Much the same has been true of the patients of the few other dentists who have invested in a microscope like Keyes' and tried his techniques. One of these continues to do gum surgery, but much more sparingly than before. His billing for such surgery dropped from $30,000 in 1974 to just $800 last year, and even those patients on whom he operates are taught the NIDR regimen.
However, just as gum surgery is actually not a cure for periodontal disease, neither is the Keyes method, which works only for as long as the patient practices it religiously and which may eventually lose its effectiveness anyway. Not enough patients have used it long enough to tell.
Nor will salt and baking soda have the desired effect if the patient uses them but fails to get them where they need to go, as sometimes happens. Neither will they or tetracycline repair damage already done. Their purpose is to keep periodontal disease from getting worse. And it must be said that no study comparing their effectiveness with that of gum surgery has been performed.
Still, only about 2,500 of the nation's dentists have had the advanced training in gum surgery that qualifies them as periodontists, whereas an estimated 32 million Americans have pyorrhea so severe that they are in imminent danger of losing their teeth. The sheer arithmetic of the situation -- a caseload of over 12,000 patients per periodontist -- speaks loudly for an alternative approach that professionals with less training can administer and supervise.
Fewer than half those 32 million are thought to be actually under treatment now and, according to current estimates, 90 million more Americans have gum disease in its earlier stages, which has also been shown to be responsive to the Keyes regimen.

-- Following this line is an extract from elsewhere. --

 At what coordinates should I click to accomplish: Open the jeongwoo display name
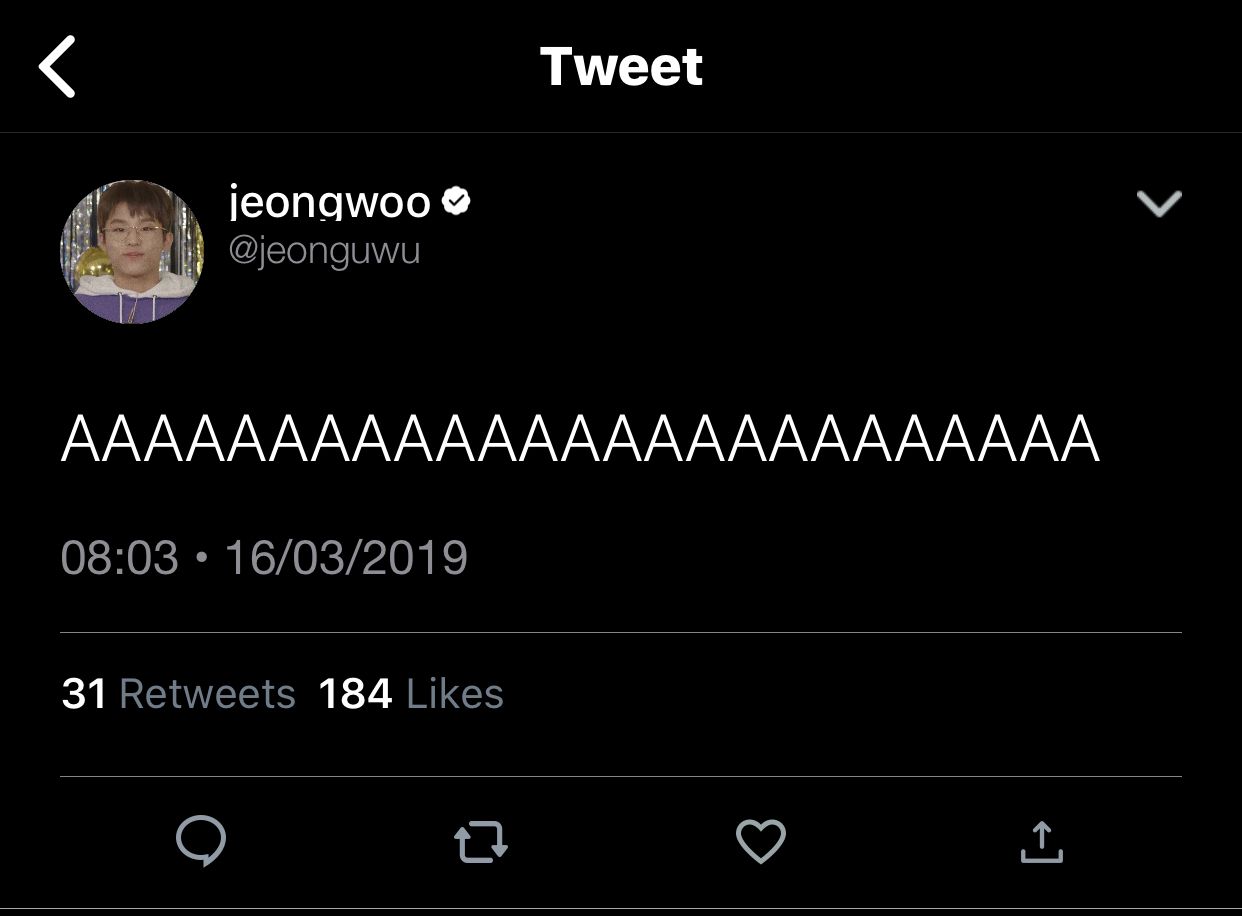(x=330, y=203)
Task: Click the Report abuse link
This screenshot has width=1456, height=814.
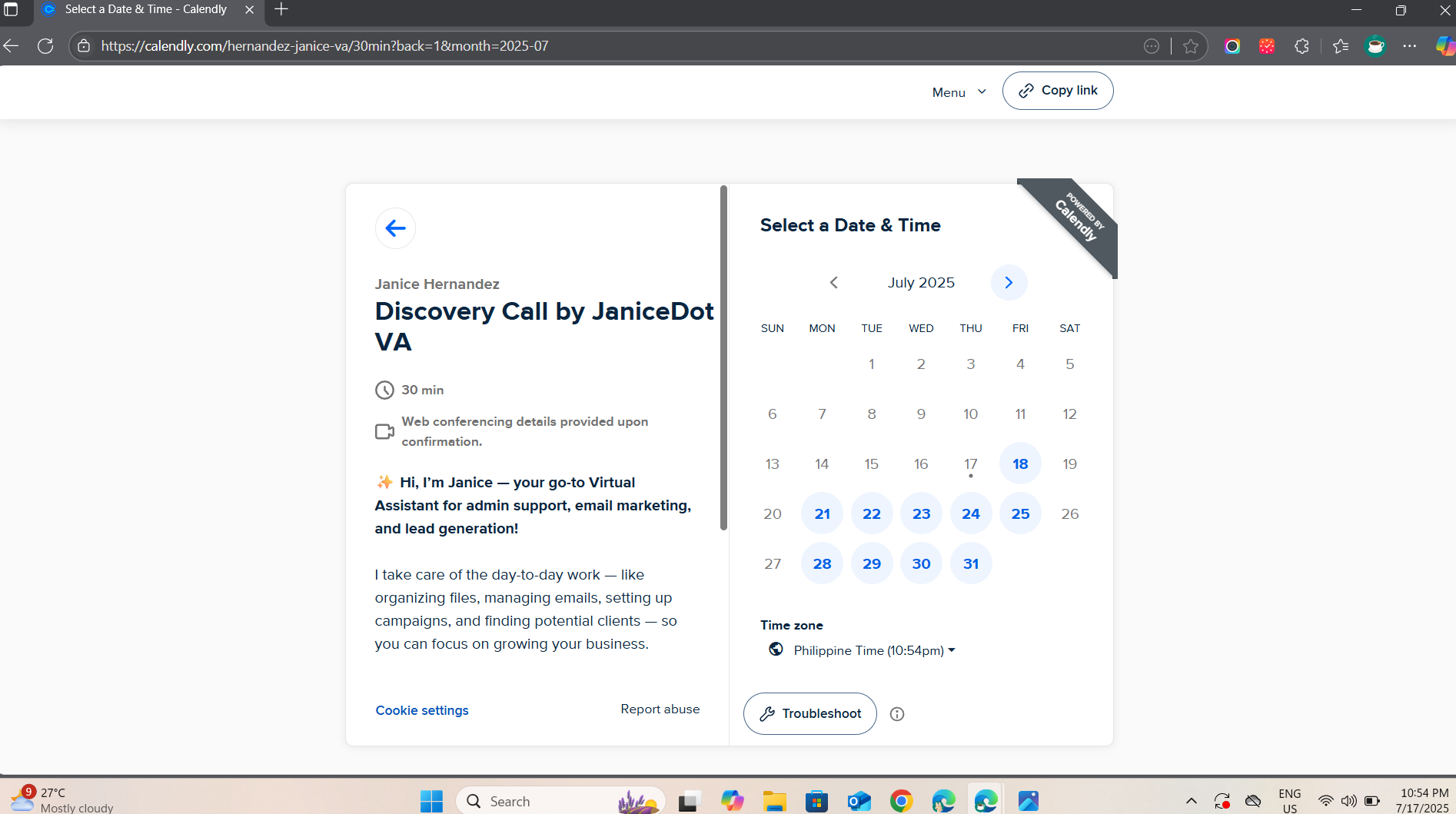Action: [x=660, y=709]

With the need so great and surgery both painful and costly, a microscope in every dentist's office might well make baking soda, salt water and tetracycline a feasible and economical alternative, at least until the advent of a preventive vaccine that would solve the problem once and for all.
Even then, I'd find it hard to give up that baking soda-hydrogen peroxide paste. Since I've been using it my teeth have been whiter than they've been in years.